The additional parishes are now eligible for FEMA’s Public Assistance (PA) funding to supplement state and local recovery efforts in the areas affected by Hurricane Barry between July 10 and 15, 2019.
FEMA’s PA program reimburses parishes, states, tribes and certain nonprofit organizations on a cost-sharing basis (75 percent federal share).
Allen, Iberia, Lafayette, Lafourche, Plaquemines, Pointe Coupee, St. Landry, St. Martin, St. Mary, Terrebonne and Vermillion parishes are designated for emergency and permanent work under FEMA’s Public Assistance program. Eligible work includes disaster-related debris removal, emergency protective measures and repair and replacement of disaster-damaged facilities, roads, bridges, government buildings, parks, and public utilities, including water treatment and electrical plants.

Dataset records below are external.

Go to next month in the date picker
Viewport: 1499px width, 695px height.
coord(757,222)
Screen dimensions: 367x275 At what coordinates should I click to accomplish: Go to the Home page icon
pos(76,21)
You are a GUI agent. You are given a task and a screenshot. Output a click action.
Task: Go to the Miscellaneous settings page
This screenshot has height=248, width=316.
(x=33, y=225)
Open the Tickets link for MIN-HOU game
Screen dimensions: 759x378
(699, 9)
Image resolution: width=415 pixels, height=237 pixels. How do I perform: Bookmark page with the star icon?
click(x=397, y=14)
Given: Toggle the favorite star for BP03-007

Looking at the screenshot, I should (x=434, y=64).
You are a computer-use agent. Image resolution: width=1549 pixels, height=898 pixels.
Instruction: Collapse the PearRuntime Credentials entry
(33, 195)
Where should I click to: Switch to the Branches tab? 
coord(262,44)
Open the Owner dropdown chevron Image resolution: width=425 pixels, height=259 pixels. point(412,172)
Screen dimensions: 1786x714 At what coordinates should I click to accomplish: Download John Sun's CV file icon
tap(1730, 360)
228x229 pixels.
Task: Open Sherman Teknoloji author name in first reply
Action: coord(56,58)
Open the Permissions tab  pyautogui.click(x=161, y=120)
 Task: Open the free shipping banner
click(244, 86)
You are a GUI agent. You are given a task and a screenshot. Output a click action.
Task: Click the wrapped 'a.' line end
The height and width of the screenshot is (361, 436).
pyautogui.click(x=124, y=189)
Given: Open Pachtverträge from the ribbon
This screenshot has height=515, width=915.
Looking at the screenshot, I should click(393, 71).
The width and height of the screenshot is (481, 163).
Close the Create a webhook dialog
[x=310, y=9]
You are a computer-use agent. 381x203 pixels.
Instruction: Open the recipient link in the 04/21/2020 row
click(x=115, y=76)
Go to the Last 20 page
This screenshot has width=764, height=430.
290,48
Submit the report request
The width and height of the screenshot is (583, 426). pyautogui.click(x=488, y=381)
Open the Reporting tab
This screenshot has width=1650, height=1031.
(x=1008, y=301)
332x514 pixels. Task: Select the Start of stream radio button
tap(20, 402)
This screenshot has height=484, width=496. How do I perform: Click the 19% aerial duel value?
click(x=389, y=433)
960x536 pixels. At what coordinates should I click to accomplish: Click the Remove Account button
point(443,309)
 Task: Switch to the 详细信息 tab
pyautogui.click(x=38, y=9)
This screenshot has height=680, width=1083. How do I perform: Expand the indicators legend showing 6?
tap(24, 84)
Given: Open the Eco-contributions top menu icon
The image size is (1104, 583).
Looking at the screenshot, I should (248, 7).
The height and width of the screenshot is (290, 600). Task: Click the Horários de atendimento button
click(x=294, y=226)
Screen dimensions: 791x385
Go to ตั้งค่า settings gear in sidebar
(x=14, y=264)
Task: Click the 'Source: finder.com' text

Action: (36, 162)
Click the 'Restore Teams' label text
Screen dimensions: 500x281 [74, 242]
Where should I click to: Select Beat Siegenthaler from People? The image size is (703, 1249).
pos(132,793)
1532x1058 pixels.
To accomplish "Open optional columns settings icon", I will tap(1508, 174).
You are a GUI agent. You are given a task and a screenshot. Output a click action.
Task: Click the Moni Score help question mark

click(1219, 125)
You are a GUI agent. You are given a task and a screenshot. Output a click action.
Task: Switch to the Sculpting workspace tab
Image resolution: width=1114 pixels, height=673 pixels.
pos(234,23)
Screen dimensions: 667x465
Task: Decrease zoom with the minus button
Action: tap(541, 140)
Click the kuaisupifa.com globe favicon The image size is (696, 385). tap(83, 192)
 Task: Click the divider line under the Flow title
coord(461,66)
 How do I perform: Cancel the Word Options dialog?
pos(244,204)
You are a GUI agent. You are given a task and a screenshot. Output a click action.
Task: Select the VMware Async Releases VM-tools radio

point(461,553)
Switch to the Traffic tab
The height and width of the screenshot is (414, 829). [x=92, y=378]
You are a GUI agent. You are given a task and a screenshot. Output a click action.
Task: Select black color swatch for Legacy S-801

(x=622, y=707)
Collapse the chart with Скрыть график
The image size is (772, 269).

Ascension, Assumption, Cameron, East Baton Rouge, East Feliciana, Iberville, Jefferson, Livingston, Orleans, St. Bernard, St. Charles, St. Helena, St. John the Baptist, Tangipahoa, and West Feliciana parishes are approved for debris removal and emergency protective measures, including direct federal assistance. Eligible work could include sandbagging, search and rescue, removal of health and safety hazards and other more immediate actions to save lives and to protect property and public health and safety.
All areas in Louisiana are eligible for assistance under FEMA’s Hazard Mitigation Grant Program.
The HMGP helps communities with hazard mitigation measures following a presidential major disaster declaration in affected areas. Mitigation measures reduce the risk of loss of lives and properties from future disasters.
FEMA’s mission: Helping people before, during and after disasters.